Hot shale plays tend to fall short of expectations after a few years, and the Permian Basin will be the next big test of the pattern.
A recent technical paper by Robert Clarke, research director for Lower 48 Upstream for Wood Mackenzie, questions whether future drilling in the Permian will hit 5 million b/d in 2025 as the consultancy has predicted. Based on what he has been learning recently, some of it reported in SPE technical papers, the actual results could be worse or better, depending on how well the industry solves the problems that will come with intensive development in the Permian.
“There is a lot of exuberance in low-cost unconventional plays in their early years,” he said on a recent podcast from Wood Mackenzie, adding, “In retrospect, the first 3 years of a shale play are easy, then it gets harder.”
While older plays such as the Marcellus and Bakken hit economic limits due to limited pipeline capacity, Clarke’s big concern in the Permian is more geological. There have been reports that wells added to develop rock near the original “parent wells” may deliver significantly lower estimated ultimate recoveries (EUR).
Recent technical papers delivered at the Unconventional Resources Technology Conference reported that infill wells—“child wells”—could have ultimate recovery rates 20-40% lower than the parent wells nearby, he said.
To test if that shortfall could become common, Clarke searched the Wood Mackenzie North American well database to find parent and child pairs similarly completed. Those 20 Eagle Ford wells showed similar drop-offs in the second generation.
While the percentage of infill wells is not significant now, the child wells will have a large impact next decade.
“You are drilling wells with a EUR of X and we will be drilling really, really hard for the next 3-4 years. We will exhaust a lot of parent locations,” Clarke said. “We will keep drilling hard but we will be drilling into pressure-depleted areas and if all the EURs for those future child wells are 0.7 X (EUR), it will be very, very hard for the Permian to keep growing.”
While these observations will be factored in when Wood Mackenzie adjusts its production outlook this fall, it is not sending a clear signal that production will fall short of past targets. Clarke sees it as “an opportunity to highlight the need for continued innovation.”
“We are not saying it peaks and it is done” early next decade, but he added, “just because we are in a position of breaking even below $45/bbl does not mean we have won.”
Adding wells that produce less in developed areas can still be profitable in spots where the cost of developing the field has already been paid, said R.T. Dukes, research director for Wood Mackenzie, who discussed the outlook with Clarke on the podcast. And the productivity loss per foot will be easy to miss because wells now are so much longer.

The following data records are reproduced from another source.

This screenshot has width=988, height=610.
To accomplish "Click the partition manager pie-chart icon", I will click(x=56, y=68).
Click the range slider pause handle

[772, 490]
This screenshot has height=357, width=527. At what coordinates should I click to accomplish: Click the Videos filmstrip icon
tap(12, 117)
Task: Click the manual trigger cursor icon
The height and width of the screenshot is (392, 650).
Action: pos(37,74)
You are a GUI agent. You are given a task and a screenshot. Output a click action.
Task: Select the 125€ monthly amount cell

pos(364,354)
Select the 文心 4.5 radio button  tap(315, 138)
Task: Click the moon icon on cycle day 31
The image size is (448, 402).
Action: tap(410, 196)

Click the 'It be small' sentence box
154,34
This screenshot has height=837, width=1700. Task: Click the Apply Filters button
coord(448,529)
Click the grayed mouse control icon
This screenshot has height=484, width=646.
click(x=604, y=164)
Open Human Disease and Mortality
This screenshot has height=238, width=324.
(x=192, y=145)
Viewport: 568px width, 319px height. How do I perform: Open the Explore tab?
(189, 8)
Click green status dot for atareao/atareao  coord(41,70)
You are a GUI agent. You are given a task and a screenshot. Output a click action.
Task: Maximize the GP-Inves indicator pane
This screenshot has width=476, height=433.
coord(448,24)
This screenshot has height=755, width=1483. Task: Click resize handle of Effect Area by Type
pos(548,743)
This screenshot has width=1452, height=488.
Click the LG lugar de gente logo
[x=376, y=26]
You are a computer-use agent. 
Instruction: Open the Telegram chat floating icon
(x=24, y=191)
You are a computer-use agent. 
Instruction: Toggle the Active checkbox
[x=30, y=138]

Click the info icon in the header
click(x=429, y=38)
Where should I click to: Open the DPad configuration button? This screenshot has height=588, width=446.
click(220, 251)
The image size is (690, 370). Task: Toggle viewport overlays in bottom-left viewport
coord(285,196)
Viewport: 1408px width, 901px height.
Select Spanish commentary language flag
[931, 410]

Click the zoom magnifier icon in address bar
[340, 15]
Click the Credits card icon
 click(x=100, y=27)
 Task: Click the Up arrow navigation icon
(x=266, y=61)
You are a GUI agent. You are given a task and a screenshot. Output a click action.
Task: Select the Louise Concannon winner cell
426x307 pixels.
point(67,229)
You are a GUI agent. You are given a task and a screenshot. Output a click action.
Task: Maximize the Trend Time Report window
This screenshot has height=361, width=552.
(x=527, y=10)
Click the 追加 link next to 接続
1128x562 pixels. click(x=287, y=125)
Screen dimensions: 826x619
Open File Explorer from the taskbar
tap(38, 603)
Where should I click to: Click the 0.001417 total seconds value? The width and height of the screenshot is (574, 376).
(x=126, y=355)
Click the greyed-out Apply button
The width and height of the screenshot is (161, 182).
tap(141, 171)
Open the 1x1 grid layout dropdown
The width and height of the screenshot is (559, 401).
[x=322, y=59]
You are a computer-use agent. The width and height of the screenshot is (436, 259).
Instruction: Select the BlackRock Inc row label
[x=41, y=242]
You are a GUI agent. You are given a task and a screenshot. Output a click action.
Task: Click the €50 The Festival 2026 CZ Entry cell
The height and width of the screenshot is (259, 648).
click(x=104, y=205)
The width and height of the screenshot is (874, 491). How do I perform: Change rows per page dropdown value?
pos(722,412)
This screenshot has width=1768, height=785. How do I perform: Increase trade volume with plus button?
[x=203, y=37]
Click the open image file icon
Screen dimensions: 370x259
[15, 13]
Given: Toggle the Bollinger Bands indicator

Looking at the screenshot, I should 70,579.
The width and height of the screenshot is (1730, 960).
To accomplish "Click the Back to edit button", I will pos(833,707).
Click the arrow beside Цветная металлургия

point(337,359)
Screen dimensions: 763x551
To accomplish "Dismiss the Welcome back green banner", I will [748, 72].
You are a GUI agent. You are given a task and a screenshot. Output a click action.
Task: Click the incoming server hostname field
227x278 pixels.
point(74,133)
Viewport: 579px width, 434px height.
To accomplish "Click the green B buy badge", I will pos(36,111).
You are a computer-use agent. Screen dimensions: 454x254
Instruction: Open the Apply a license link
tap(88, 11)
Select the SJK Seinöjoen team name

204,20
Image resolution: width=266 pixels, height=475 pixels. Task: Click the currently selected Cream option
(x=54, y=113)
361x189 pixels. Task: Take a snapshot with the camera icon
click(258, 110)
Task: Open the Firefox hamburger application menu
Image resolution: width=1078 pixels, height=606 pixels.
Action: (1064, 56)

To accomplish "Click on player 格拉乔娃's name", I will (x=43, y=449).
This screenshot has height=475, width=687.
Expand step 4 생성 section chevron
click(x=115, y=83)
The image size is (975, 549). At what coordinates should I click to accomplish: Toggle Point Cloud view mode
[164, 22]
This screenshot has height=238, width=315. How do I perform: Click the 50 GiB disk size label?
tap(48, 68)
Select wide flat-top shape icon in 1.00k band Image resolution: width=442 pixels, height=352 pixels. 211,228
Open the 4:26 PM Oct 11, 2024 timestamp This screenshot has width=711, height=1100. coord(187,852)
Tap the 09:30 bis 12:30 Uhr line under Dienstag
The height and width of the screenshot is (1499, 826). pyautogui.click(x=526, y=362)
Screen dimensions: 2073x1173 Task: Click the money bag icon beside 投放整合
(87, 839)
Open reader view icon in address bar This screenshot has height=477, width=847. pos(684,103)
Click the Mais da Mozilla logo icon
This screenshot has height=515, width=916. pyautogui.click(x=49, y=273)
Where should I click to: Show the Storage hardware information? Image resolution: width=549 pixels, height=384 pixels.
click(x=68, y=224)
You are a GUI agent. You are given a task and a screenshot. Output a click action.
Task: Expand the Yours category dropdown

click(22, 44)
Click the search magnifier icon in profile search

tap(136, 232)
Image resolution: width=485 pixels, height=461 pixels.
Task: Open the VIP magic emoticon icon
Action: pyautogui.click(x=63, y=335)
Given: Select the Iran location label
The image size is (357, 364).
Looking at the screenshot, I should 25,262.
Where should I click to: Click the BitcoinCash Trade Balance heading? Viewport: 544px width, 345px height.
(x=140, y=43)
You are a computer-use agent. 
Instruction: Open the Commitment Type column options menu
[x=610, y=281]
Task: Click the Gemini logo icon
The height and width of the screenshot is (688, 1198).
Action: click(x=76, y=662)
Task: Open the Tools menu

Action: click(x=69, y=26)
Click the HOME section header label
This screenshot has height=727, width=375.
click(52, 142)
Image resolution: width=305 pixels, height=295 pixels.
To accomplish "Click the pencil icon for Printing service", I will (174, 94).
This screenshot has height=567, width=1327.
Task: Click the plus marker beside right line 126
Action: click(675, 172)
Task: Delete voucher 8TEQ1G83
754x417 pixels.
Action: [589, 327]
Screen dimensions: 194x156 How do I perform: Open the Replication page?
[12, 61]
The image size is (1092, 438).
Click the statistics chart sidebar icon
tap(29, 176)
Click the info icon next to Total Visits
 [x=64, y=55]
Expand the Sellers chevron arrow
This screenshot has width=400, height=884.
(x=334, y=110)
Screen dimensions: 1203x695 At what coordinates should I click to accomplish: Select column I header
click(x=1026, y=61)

But the productivity issues related to pressure losses could be hard to work around, even if drilling shifts to higher or lower horizons.
“There is a lot of vertical communications between all the zones. That is why some shallower zones are so prolific, so highly pressured,” Clarke said, during a call while visiting Midland to learn more from operators. Some of the bigger operators have already made adjustments, with wider well spacing or by using new patterns for drilling and completing well pads, he said.
Clarke’s three scenarios ranged from 1 mm B/D less than Wood Mackenzie’s 5 mm B/D reference case for 2025, to more than a 500,000 B/D above it. The gap between the high and low estimates offered in the scenarios in the report is 1.5 mm b/d, which Clarke pointed out is “more than the Bakken has ever produced.”
Experience shows that the industry is capable of significant technical advances. For example, the average estimated ultimate recovery for wells in the Wolfcamp, a prime unconventional horizon in the Permian, doubled between 2013 and 2016 due to better reservoir models, targeting the best rock, and completions that were bigger and better executed.
Those solutions, though, depended on targeting the best rock, which is gassy with relatively high pressure. As that pressure drops, the gas drives production of liquids. Over time, the production and pressure goes down. In the future, a high percentage of the new wells could be 500 ft or less from these low-pressure zones.
While completions are designed to focus on evenly fracturing rock within a confined area, it is clearly hard to control the flow of the high-pressure streams injected during hydraulic fracturing. A recurring theme in the presentations are URTec was frac hits—fluid flowing from well to well during fracturing that can significantly reduce production, but not always.
Tight spacing increases the risk of hits, but the industry is not likely to stop doing it because there is an upside to fracturing nearby. To get a sense of where the industry is headed, Clarke will keep up on the technical papers.
“We follow the technical commentary from SPE and others because we think it gives us a notion of what will happen in the future,” he said, adding, “some things that occurred that were important with investors we can back up and say that was very important to geologists and engineers a year before.”